REQUIREMENT: Take the entries that follow and return exactly the lines from the one holding "Identify the click" through the one holding "Foto [menuitem] (462, 70)", both included. Nothing else is needed.

INFORMATION PROVIDED:
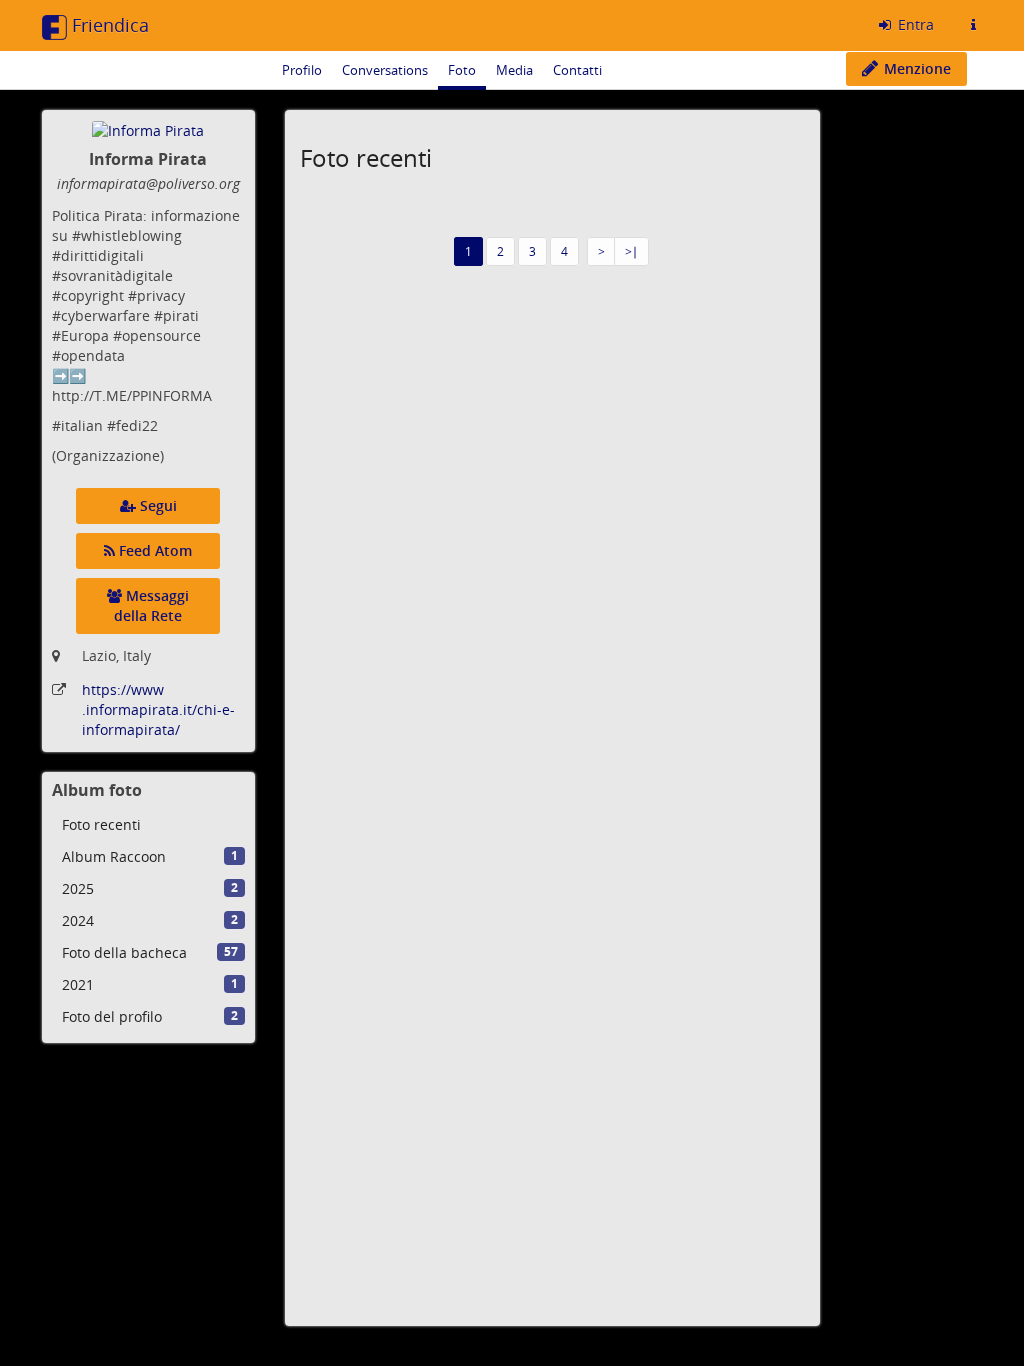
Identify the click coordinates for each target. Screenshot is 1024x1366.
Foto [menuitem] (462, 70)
==
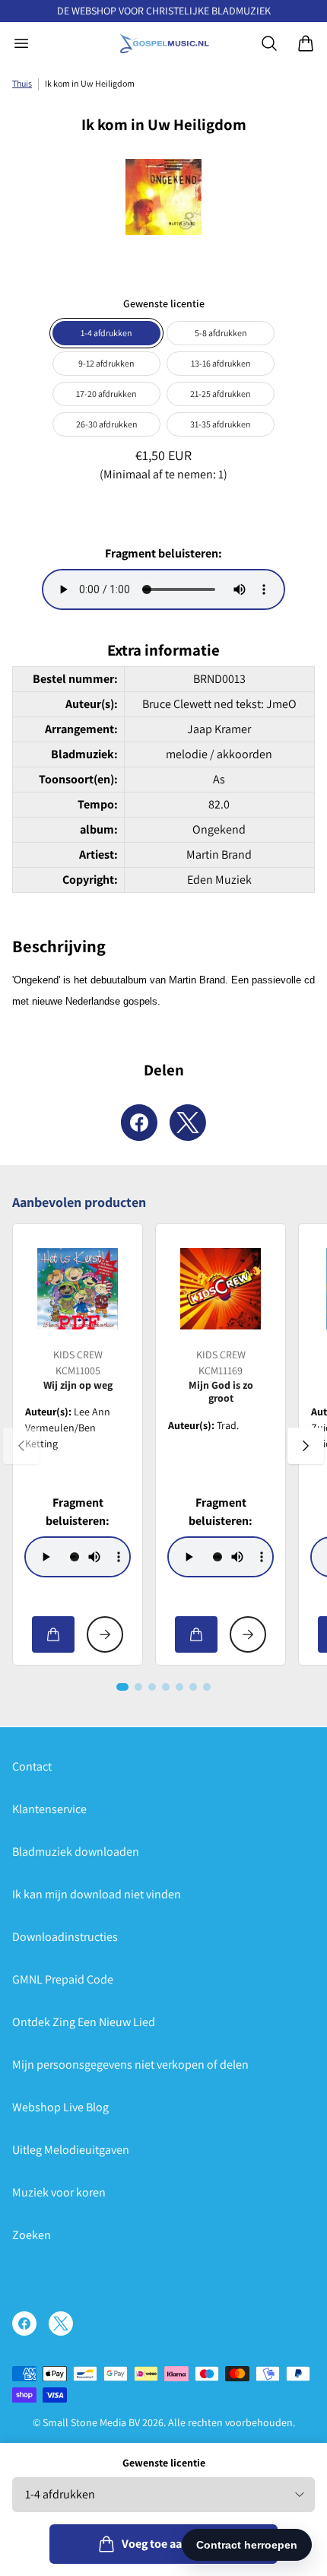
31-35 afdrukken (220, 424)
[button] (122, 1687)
* * *
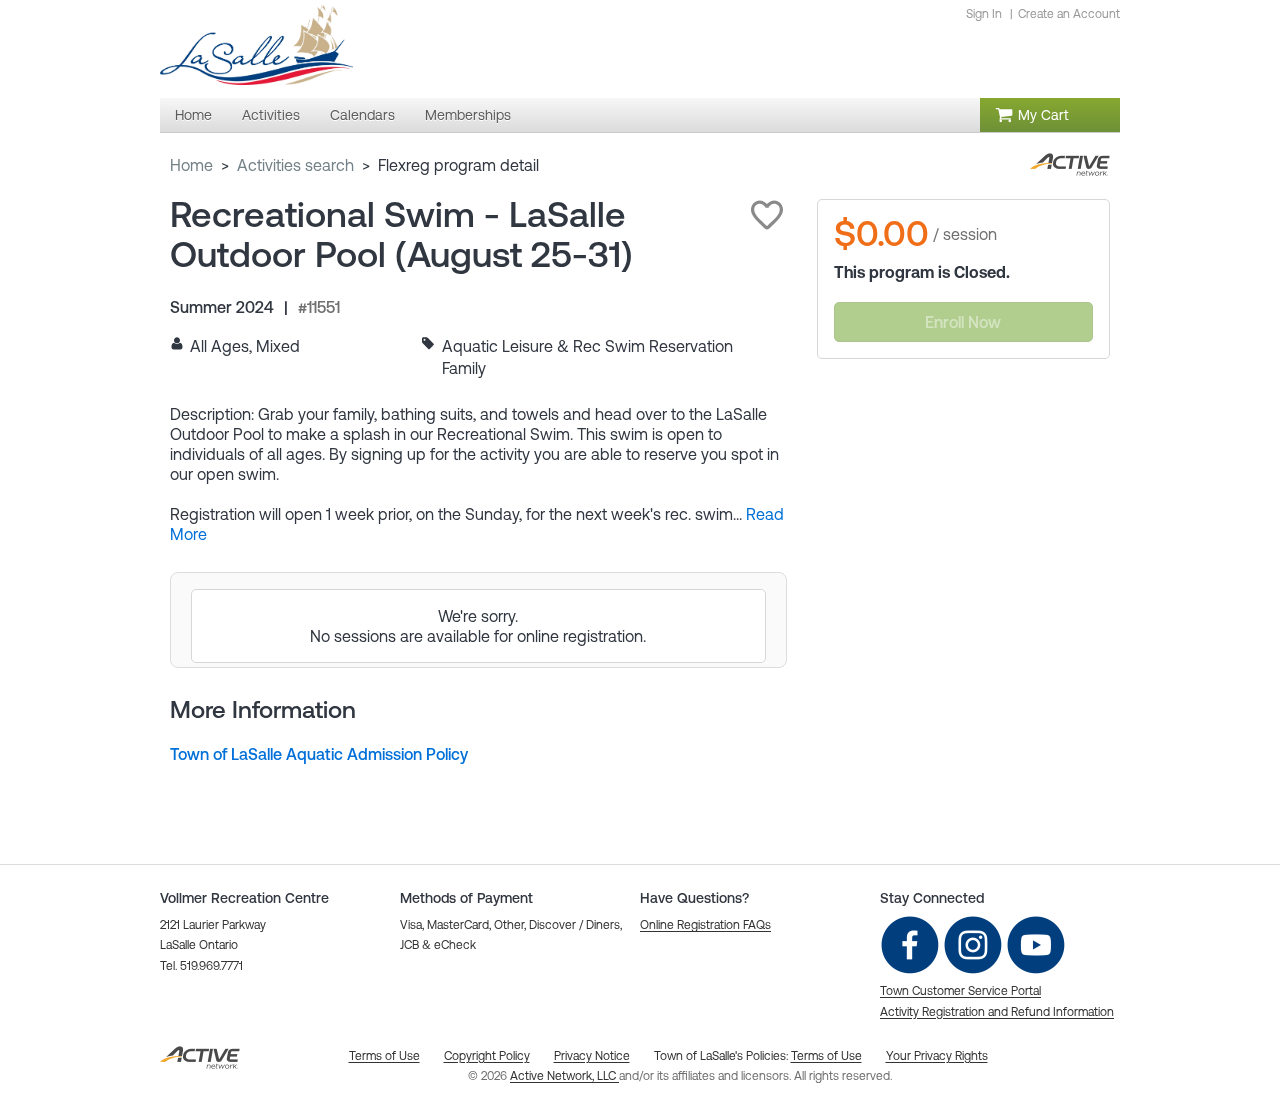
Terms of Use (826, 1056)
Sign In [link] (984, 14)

RESULT FOR THIS TASK:
Identify the click coordinates for each target. Screenshot is 1024x1366.
Foto [menuitem] (462, 70)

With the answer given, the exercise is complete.